Task to carry out: Render the lines of the records below as a Markdown table with the columns No. and Text. No. holds the row number and Text holds the line. Leave out blank lines.

((

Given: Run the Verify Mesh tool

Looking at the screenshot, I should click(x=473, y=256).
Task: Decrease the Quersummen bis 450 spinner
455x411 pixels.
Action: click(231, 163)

))

Response to the task:
| No. | Text |
|---|---|
| 1 | Given: Run the Verify Mesh tool |
| 2 | Looking at the screenshot, I should click(x=473, y=256). |
| 3 | Task: Decrease the Quersummen bis 450 spinner |
| 4 | 455x411 pixels. |
| 5 | Action: click(231, 163) |